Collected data
=== Section Start ===

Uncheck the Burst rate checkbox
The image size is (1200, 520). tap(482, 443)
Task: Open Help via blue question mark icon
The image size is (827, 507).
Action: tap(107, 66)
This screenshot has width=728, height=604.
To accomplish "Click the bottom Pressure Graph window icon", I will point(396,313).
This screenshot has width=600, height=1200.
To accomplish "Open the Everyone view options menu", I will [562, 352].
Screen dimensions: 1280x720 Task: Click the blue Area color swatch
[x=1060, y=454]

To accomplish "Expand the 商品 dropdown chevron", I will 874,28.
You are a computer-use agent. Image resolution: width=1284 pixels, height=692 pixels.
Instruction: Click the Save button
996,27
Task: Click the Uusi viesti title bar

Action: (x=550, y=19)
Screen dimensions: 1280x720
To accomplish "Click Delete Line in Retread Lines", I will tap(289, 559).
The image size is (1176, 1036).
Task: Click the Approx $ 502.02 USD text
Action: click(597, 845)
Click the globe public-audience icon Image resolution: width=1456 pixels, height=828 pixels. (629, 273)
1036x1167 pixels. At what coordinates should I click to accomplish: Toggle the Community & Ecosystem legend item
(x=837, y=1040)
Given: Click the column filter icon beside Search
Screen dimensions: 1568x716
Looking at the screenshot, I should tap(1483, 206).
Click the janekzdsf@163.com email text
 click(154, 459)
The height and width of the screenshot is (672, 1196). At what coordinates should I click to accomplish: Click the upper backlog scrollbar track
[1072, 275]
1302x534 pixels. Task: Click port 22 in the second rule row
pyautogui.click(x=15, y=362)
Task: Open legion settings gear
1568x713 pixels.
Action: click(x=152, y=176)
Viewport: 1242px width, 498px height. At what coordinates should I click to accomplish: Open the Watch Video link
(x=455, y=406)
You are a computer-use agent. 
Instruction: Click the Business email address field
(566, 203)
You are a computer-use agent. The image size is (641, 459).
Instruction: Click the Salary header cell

=== Section End ===

What you should do:
The lines needed are the ones from the first line of the entries through the line that contains "You are a computer-use agent. The", given again without any change.

Exercise response:
Uncheck the Burst rate checkbox
The image size is (1200, 520). tap(482, 443)
Task: Open Help via blue question mark icon
The image size is (827, 507).
Action: tap(107, 66)
This screenshot has width=728, height=604.
To accomplish "Click the bottom Pressure Graph window icon", I will point(396,313).
This screenshot has width=600, height=1200.
To accomplish "Open the Everyone view options menu", I will [562, 352].
Screen dimensions: 1280x720 Task: Click the blue Area color swatch
[x=1060, y=454]

To accomplish "Expand the 商品 dropdown chevron", I will 874,28.
You are a computer-use agent. Image resolution: width=1284 pixels, height=692 pixels.
Instruction: Click the Save button
996,27
Task: Click the Uusi viesti title bar

Action: (x=550, y=19)
Screen dimensions: 1280x720
To accomplish "Click Delete Line in Retread Lines", I will tap(289, 559).
The image size is (1176, 1036).
Task: Click the Approx $ 502.02 USD text
Action: click(597, 845)
Click the globe public-audience icon Image resolution: width=1456 pixels, height=828 pixels. (629, 273)
1036x1167 pixels. At what coordinates should I click to accomplish: Toggle the Community & Ecosystem legend item
(x=837, y=1040)
Given: Click the column filter icon beside Search
Screen dimensions: 1568x716
Looking at the screenshot, I should tap(1483, 206).
Click the janekzdsf@163.com email text
 click(154, 459)
The height and width of the screenshot is (672, 1196). At what coordinates should I click to accomplish: Click the upper backlog scrollbar track
[1072, 275]
1302x534 pixels. Task: Click port 22 in the second rule row
pyautogui.click(x=15, y=362)
Task: Open legion settings gear
1568x713 pixels.
Action: click(x=152, y=176)
Viewport: 1242px width, 498px height. At what coordinates should I click to accomplish: Open the Watch Video link
(x=455, y=406)
You are a computer-use agent. 
Instruction: Click the Business email address field
(566, 203)
You are a computer-use agent. The image size is (641, 459).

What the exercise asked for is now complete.